Bio:    Dr. Sun is an associate professor at Columbia University and UPS Foundation visiting professor at Stanford University. He obtained his B.S. from UC Davis (2005); M.S. in civil engineering (geomechanics) from Stanford (2007); M.A. (Civil Engineering) from Princeton (2008); and Ph.D. in theoretical and applied mechanics from Northwestern (2011). Sun’s research focuses on theoretical, computational, and data-driven mechanics for porous and energetic materials. He is the recipient of the IACM John Argyris Award (2022), NSF CAREER Award (2019), the EMI Leonardo da Vinci Award (2018), the Zienkiewicz Numerical Methods Engineering Prize (2017), AFOSR Young Investigator Program Award (2017), Dresden Fellowship (2016), ARO Young Investigator Program Award (2015), and the Caterpillar Best Paper Prize (2014).

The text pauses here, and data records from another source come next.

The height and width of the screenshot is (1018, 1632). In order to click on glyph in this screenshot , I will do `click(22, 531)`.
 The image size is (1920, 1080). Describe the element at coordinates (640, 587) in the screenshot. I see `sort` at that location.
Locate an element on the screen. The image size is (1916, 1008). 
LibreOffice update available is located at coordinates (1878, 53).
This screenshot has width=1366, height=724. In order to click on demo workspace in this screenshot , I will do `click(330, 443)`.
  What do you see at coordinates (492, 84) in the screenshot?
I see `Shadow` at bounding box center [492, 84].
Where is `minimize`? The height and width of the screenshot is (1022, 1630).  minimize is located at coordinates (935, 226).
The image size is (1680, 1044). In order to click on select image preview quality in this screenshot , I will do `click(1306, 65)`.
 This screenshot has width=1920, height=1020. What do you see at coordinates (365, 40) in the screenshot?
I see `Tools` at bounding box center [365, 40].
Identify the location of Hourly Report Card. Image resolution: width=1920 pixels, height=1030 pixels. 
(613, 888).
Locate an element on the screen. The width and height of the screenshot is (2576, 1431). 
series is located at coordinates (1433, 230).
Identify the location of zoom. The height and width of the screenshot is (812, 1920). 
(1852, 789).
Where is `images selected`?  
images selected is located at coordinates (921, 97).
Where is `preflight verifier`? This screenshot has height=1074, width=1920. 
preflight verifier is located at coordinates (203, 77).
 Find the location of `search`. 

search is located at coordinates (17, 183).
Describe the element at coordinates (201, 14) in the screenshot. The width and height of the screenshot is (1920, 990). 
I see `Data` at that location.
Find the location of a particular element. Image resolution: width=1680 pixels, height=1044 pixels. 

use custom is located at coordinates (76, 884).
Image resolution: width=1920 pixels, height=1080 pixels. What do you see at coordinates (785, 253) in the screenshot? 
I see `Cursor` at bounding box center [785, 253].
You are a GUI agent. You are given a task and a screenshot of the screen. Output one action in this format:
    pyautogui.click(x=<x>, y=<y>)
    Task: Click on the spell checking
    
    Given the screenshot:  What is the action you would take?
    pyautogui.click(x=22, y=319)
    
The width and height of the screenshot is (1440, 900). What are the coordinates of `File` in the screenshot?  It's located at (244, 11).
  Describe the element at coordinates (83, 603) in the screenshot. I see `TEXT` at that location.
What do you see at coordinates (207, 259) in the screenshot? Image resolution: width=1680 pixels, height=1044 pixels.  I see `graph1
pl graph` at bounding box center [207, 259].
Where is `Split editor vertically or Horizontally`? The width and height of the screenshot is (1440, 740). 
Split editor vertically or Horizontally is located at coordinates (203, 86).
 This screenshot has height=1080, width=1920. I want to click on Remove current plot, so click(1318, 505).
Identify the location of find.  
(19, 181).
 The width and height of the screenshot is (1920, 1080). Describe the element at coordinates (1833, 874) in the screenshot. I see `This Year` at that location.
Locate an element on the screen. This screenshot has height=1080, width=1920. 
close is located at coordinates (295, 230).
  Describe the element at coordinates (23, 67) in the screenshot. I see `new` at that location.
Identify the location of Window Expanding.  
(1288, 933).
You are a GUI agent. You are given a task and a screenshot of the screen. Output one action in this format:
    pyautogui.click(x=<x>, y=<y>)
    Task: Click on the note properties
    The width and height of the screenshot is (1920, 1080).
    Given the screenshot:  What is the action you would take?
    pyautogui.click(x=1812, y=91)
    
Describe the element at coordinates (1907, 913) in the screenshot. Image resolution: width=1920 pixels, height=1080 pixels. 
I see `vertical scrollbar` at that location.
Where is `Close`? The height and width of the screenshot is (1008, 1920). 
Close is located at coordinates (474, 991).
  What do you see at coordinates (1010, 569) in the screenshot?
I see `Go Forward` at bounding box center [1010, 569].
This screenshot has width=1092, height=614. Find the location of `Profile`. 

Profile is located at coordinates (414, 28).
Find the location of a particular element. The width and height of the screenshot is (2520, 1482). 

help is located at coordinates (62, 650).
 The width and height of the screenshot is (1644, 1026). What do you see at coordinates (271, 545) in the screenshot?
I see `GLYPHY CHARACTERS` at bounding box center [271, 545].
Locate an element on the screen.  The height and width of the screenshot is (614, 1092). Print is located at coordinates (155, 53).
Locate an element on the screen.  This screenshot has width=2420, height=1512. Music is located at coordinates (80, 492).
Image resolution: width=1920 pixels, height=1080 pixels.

______________________________________________________________________________

Speaker:          Ope Owoyele

Date:       Wed, Dec 7 @ 3:00 pm CST

Title:      Machine learning techniques for simulation-driven design optimization

Abstract:        An important component of the design process of new reactive flow devices lies in optimizing them for efficiency under constraints relating to undesirable emissions, thermo-mechanical limits, and stability. Computational modeling can play a vital role in this process, whereby design optimization can be performed using computational fluid dynamics (CFD) simulations to identify promising designs for experimental prototyping. However, CFD simulations of such systems are compute-intensive because they involve capturing multi-physical processes that include turbulent gas dynamics, liquid spray injection and breakup, chemical kinetics, heat transfer, and their complex interactions. In this talk, I will present a mixture of deep experts approach that automatically divides modeling tasks amongst specialized learners, leading to simulations that capture experimental trends with reduced computational costs. Efficient simulation-driven design optimization depends, not solely on tractable and predictive computational models, but also on optimizers that can drive design decisions by utilizing these simulations to quickly identify promising designs. Accordingly, I will also talk about a novel approach that employs reinforcement learning to rapidly discover domain-specific and simulation-efficient optimizers. I will conclude my talk by outlining lingering challenges and future directions. 

Bio:        Opeoluwa (Ope) Owoyele has been an Assistant Professor of Mechanical Engineering at Louisiana State University since August 2021. Before joining LSU, he was a Postdoctoral Appointee in the Computational Multi-Physics Research Section at Argonne National Laboratory (ANL). Prior to this, he was a recipient of the ORISE postgraduate fellowship to perform research at the National Energy Technology Laboratory (NETL). He obtained his Master’s and Ph.D. degrees in Mechanical Engineering from North Carolina State University. At ANL, he received an Impact Argonne Award in the category of Innovation and a Postdoctoral Performance Award in the Engineering Research category. He is also the recipient of the R&D 100 Award for developing a machine learning-genetic algorithm for rapid product design optimization. His research interests lie at the intersection of numerical methods, data science, machine learning, and high-performance computing for design optimization and data-derived reduced-order modeling.